### PROMPT
Wherever a picture appears, leave it out, and transcribe the rest of the records exactly.

======== RECORDS FOR THE EXERCISE ========

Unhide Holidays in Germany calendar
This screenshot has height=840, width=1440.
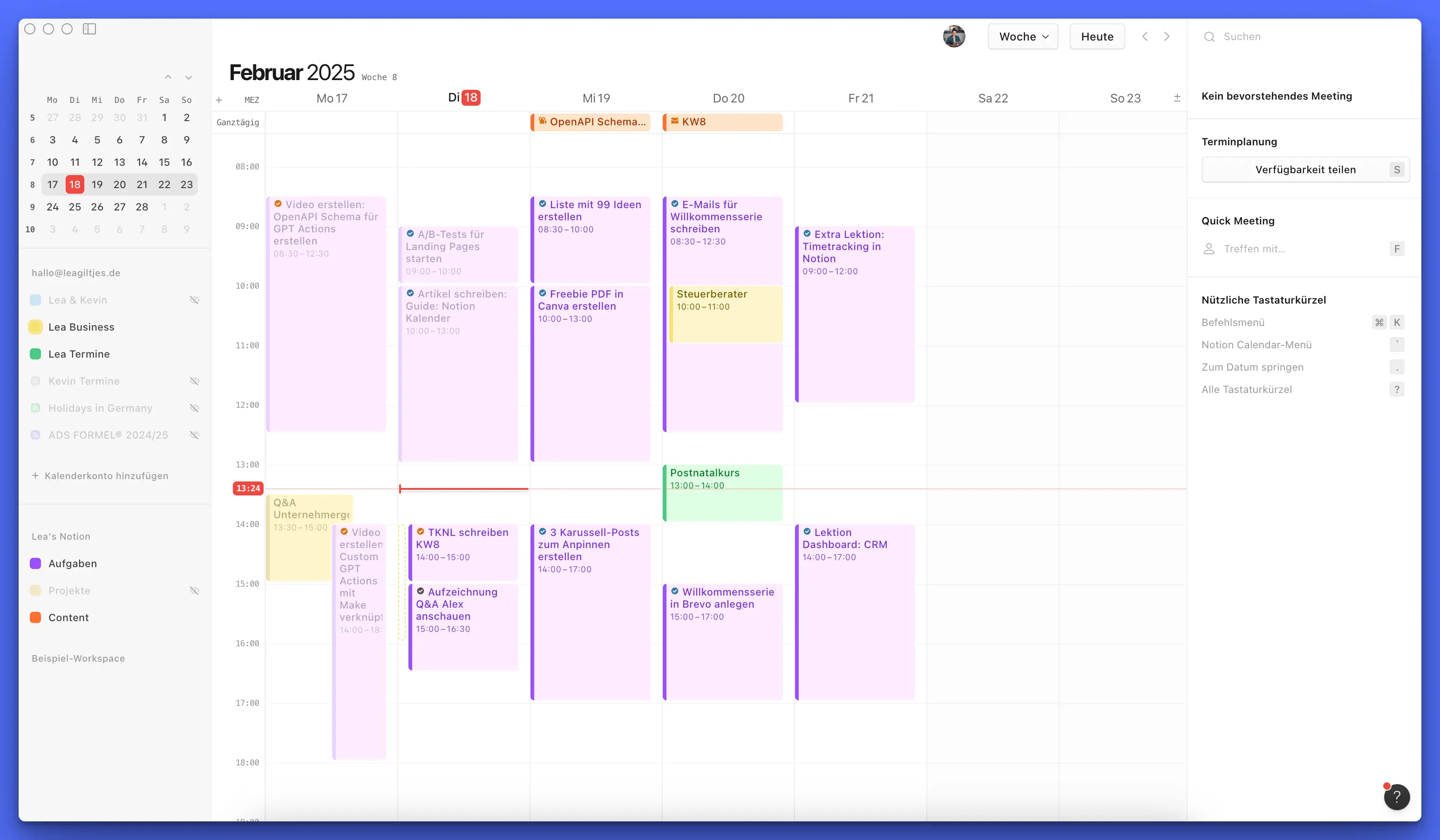click(194, 408)
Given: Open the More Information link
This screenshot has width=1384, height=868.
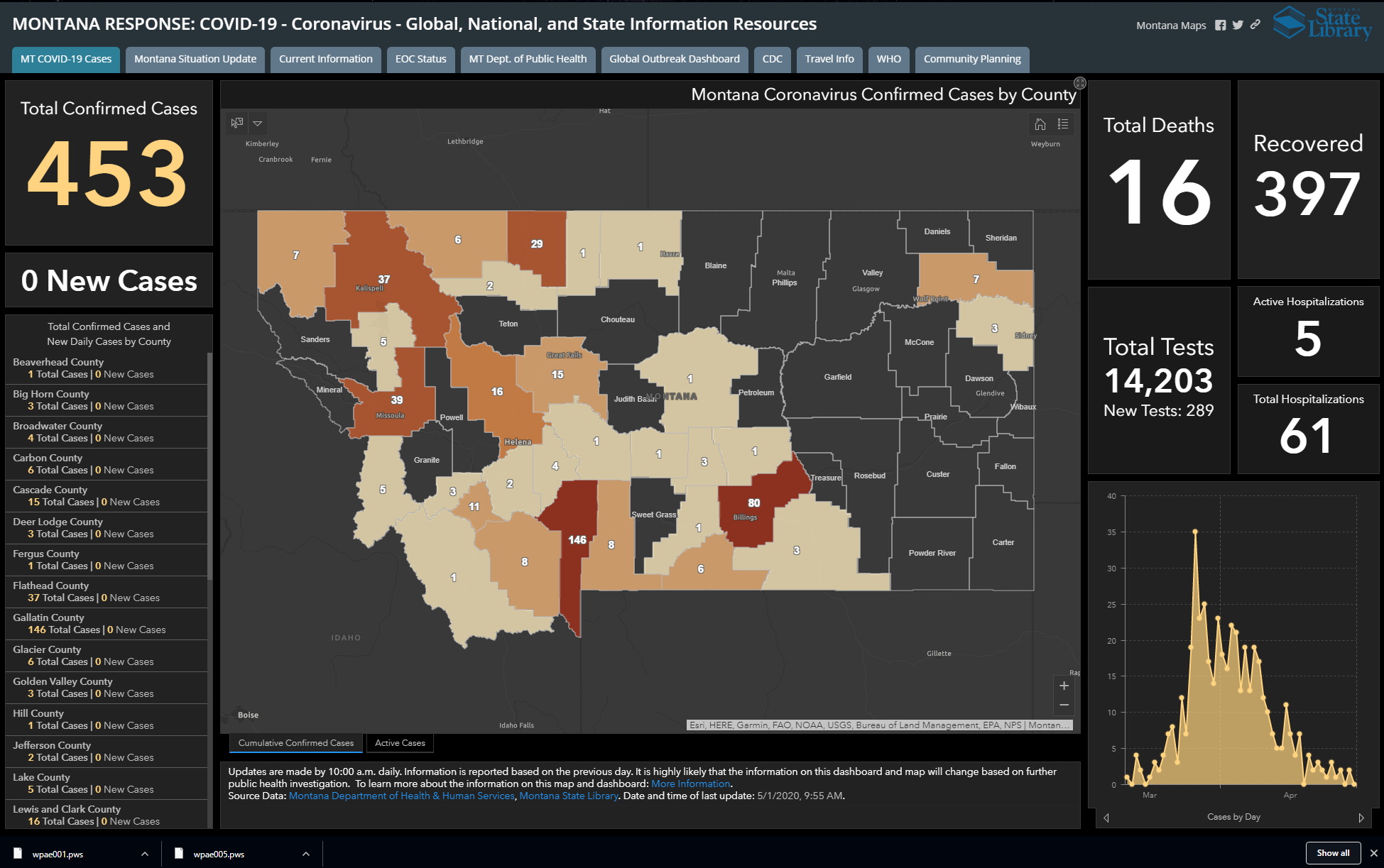Looking at the screenshot, I should point(690,784).
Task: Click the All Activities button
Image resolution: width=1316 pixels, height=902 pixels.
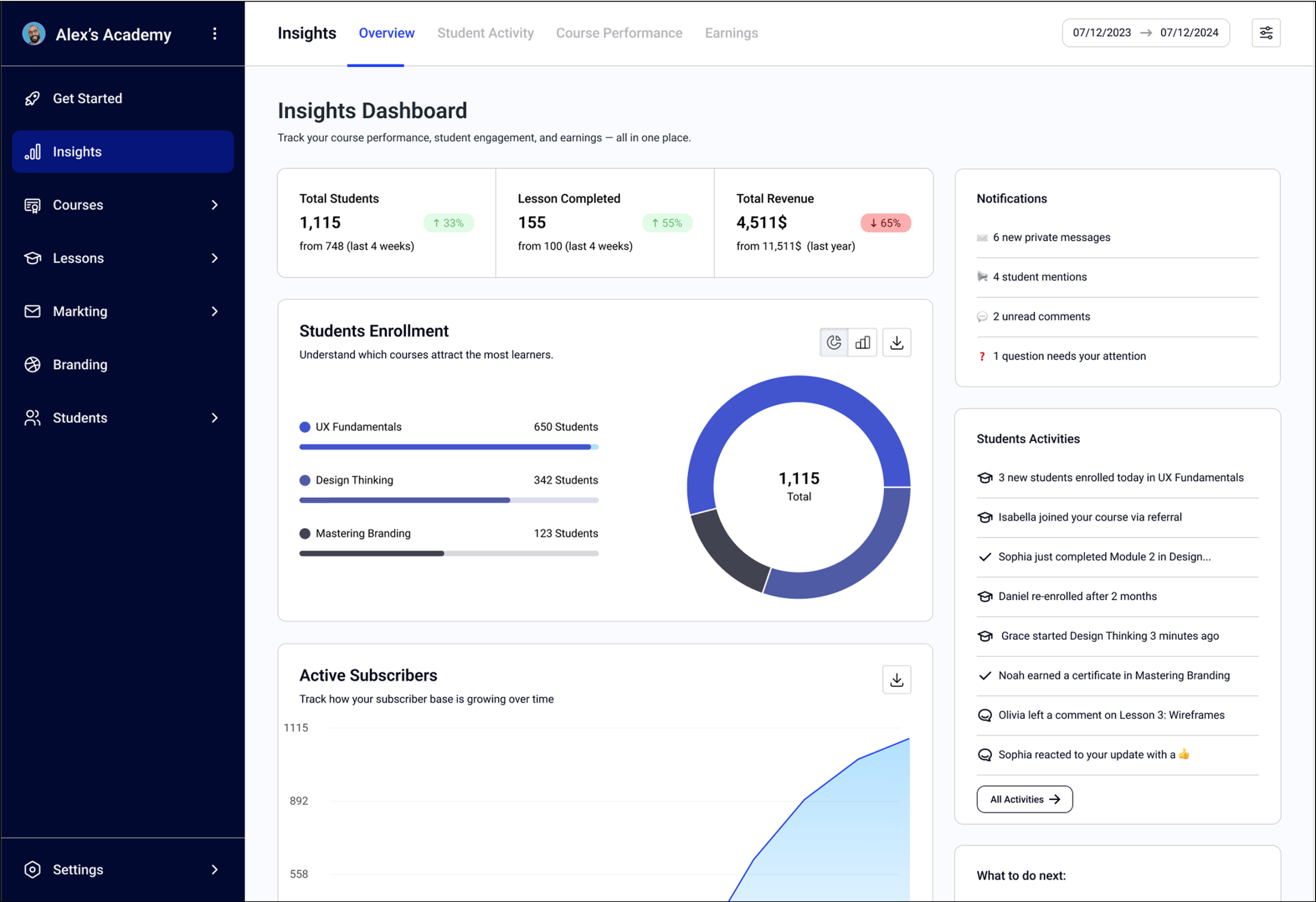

========

### ANSWER
Unhide Holidays in Germany calendar
This screenshot has height=840, width=1440.
click(194, 408)
Given: Open the More Information link
This screenshot has width=1384, height=868.
Looking at the screenshot, I should point(690,784).
Task: Click the All Activities button
Image resolution: width=1316 pixels, height=902 pixels.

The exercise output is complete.